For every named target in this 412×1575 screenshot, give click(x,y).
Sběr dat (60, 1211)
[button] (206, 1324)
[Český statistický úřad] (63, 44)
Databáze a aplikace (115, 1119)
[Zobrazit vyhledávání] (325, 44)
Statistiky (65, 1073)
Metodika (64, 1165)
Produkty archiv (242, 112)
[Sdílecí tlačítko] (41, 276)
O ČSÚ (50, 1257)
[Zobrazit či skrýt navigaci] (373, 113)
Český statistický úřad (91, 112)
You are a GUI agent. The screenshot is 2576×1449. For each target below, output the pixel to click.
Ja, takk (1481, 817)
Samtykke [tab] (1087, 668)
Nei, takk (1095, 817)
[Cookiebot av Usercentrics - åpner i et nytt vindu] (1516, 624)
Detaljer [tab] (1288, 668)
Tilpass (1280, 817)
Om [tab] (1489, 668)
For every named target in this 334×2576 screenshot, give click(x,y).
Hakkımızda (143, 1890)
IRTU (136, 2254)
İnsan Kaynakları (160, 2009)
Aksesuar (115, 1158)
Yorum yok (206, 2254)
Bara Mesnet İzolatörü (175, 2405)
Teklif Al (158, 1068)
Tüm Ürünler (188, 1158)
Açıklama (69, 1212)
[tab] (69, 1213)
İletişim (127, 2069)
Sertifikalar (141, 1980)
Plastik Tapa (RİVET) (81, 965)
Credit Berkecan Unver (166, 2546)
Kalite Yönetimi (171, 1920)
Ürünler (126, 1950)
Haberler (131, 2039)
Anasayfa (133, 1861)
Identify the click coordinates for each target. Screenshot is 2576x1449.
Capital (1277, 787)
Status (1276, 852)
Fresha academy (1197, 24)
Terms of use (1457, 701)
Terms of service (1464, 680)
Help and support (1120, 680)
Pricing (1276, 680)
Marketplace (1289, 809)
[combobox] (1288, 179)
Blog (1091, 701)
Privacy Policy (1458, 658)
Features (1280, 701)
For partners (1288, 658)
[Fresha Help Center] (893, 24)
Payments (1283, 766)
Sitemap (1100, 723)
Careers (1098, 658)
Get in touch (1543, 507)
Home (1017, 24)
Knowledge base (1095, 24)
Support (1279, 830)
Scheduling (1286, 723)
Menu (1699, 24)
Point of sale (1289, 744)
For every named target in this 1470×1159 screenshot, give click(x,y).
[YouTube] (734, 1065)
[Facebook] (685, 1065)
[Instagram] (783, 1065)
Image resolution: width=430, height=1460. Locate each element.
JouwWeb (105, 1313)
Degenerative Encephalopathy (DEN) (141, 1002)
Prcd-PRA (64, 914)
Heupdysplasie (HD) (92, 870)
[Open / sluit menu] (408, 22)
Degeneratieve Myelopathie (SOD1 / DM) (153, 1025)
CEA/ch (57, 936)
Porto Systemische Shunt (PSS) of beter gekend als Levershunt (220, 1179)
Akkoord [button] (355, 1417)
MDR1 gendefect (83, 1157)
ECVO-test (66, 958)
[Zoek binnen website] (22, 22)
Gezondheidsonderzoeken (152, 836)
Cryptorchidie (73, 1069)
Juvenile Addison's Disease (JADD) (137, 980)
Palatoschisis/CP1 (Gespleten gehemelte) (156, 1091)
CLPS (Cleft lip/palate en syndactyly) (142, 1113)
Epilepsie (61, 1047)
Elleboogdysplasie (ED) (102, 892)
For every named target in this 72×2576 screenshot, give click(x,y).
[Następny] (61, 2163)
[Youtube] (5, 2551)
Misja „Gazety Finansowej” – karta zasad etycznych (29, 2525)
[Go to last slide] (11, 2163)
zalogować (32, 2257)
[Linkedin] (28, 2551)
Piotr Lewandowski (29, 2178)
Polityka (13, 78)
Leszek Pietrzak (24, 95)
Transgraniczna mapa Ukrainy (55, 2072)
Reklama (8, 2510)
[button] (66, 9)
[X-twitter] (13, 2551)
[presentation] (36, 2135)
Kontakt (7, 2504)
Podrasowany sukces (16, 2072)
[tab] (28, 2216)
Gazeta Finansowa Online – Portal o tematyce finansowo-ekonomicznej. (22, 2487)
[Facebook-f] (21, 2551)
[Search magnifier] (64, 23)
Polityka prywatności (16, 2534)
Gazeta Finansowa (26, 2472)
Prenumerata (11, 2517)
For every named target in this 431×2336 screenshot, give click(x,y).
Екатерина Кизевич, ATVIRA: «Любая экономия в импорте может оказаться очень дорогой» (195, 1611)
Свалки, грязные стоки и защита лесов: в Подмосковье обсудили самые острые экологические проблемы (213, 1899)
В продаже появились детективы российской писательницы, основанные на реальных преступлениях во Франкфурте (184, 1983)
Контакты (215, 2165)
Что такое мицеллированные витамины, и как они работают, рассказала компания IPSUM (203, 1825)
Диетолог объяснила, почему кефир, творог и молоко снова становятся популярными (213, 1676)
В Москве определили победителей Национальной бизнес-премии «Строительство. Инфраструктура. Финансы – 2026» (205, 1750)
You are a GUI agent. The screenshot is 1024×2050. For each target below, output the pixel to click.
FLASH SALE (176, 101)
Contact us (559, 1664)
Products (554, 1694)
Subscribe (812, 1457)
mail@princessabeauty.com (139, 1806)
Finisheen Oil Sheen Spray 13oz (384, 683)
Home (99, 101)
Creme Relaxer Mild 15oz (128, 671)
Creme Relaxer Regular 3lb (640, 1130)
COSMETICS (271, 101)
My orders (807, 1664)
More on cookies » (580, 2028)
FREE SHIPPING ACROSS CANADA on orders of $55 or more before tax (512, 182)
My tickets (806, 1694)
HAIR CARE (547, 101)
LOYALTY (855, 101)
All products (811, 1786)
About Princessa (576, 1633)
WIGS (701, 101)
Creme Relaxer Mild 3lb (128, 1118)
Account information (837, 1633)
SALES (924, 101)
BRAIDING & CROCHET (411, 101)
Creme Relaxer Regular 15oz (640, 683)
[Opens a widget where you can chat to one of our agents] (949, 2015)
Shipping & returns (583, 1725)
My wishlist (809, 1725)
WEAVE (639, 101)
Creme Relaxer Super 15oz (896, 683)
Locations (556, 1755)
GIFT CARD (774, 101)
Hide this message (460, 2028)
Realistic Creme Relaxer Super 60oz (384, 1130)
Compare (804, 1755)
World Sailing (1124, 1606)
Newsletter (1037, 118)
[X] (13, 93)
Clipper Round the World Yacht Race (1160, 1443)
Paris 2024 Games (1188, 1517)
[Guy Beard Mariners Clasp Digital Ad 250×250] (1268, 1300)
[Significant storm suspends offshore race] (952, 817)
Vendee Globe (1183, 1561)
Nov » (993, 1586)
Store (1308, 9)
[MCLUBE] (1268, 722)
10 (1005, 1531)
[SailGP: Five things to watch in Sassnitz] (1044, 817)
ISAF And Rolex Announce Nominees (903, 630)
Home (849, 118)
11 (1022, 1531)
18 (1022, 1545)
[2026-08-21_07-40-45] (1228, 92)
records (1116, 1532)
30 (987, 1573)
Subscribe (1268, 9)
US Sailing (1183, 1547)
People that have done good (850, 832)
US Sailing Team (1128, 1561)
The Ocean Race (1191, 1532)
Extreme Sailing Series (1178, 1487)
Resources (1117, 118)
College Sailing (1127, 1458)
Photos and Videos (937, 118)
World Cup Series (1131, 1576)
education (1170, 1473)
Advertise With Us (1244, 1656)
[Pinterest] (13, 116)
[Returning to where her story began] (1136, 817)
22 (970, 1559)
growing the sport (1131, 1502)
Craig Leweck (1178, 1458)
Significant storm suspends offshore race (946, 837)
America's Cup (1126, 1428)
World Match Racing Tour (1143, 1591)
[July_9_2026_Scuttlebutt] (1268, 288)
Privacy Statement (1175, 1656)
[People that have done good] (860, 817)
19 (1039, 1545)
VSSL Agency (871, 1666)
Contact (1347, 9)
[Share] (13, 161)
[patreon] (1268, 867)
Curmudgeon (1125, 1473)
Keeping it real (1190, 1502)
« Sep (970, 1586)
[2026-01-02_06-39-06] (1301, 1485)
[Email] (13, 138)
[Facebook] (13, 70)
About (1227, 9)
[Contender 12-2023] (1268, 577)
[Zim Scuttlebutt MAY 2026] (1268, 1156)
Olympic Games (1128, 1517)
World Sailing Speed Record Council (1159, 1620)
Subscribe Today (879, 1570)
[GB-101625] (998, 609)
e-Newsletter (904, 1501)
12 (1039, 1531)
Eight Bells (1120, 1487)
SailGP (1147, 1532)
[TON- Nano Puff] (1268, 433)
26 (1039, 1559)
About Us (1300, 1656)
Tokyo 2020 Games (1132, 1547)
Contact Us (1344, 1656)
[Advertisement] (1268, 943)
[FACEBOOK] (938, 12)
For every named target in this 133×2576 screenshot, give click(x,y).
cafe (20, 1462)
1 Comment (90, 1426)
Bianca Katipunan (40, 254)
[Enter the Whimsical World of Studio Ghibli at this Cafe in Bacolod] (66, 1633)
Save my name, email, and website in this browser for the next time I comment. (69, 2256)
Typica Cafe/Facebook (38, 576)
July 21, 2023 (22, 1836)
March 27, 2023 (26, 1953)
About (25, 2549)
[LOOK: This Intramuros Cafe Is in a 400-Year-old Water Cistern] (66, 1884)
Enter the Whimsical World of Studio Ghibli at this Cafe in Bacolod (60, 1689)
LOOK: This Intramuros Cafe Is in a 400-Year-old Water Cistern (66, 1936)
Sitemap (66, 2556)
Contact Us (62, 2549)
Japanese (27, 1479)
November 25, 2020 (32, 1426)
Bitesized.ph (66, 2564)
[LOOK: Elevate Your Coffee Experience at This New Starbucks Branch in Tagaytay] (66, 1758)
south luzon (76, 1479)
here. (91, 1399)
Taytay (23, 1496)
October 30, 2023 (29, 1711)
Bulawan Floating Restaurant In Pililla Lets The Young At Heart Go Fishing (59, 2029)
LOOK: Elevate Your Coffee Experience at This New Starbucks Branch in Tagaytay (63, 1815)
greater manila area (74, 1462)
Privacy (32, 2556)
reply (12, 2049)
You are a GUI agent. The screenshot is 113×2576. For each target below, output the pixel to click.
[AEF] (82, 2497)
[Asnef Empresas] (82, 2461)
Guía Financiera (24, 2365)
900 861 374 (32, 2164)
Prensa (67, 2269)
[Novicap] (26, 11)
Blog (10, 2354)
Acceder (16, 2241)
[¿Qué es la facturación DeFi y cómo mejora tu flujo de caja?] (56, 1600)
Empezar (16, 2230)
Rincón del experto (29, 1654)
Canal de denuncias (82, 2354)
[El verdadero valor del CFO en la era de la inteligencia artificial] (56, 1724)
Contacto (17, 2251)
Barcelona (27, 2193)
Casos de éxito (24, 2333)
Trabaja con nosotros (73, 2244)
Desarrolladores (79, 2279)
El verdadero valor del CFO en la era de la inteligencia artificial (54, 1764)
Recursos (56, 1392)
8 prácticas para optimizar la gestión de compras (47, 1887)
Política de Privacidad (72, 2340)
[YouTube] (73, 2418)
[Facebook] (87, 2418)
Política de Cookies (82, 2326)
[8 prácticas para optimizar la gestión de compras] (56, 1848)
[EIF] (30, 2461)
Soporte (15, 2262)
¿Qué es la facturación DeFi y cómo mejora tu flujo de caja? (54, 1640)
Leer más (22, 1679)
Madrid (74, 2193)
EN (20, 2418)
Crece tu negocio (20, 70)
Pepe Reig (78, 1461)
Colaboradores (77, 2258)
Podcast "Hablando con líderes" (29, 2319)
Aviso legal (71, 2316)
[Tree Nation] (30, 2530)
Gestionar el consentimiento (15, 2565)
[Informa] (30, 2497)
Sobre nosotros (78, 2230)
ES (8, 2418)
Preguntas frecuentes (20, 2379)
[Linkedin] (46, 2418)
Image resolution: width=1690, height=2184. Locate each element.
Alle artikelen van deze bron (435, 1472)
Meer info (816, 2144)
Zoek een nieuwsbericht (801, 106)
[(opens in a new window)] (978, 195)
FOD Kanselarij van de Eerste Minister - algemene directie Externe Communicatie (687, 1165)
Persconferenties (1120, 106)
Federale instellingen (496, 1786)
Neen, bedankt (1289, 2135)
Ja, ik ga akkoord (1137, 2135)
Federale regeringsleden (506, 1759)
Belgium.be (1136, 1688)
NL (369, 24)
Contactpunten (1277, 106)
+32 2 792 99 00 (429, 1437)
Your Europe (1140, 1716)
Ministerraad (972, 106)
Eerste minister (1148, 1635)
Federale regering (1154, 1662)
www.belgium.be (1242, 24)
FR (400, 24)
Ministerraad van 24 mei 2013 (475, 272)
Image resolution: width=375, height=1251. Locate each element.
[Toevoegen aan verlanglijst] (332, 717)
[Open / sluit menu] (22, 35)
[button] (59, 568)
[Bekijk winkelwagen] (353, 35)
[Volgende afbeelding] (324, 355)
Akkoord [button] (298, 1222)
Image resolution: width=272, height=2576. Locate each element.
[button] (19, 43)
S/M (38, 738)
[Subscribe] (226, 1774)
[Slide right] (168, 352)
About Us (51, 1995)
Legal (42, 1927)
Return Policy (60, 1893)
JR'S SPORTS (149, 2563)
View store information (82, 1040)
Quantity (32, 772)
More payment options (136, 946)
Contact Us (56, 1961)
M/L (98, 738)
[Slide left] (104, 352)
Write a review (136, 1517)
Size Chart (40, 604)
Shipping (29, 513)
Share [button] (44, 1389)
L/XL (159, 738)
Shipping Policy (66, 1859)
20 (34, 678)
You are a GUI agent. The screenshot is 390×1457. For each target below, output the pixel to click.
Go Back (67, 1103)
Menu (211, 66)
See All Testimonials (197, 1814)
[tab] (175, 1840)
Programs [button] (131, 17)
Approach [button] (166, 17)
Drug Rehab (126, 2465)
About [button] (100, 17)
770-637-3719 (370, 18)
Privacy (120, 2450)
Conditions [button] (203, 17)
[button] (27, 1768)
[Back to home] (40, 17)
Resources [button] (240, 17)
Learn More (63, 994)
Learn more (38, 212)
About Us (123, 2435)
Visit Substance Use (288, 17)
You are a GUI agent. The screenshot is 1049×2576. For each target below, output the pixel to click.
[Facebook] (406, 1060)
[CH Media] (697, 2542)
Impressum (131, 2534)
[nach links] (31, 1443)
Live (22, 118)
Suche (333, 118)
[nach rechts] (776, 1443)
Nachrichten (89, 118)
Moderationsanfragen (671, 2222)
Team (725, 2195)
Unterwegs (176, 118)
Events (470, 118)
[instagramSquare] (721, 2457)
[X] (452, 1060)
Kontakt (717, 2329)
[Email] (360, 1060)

Your assignment. If a line falls between the first line of the entries and the line containing "O ČSÚ (50, 1257)", or is one of those two, restate it word for word; leave all other lines out.

Response for this exercise.
For every named target in this 412×1575 screenshot, give click(x,y).
Sběr dat (60, 1211)
[button] (206, 1324)
[Český statistický úřad] (63, 44)
Databáze a aplikace (115, 1119)
[Zobrazit vyhledávání] (325, 44)
Statistiky (65, 1073)
Metodika (64, 1165)
Produkty archiv (242, 112)
[Sdílecí tlačítko] (41, 276)
O ČSÚ (50, 1257)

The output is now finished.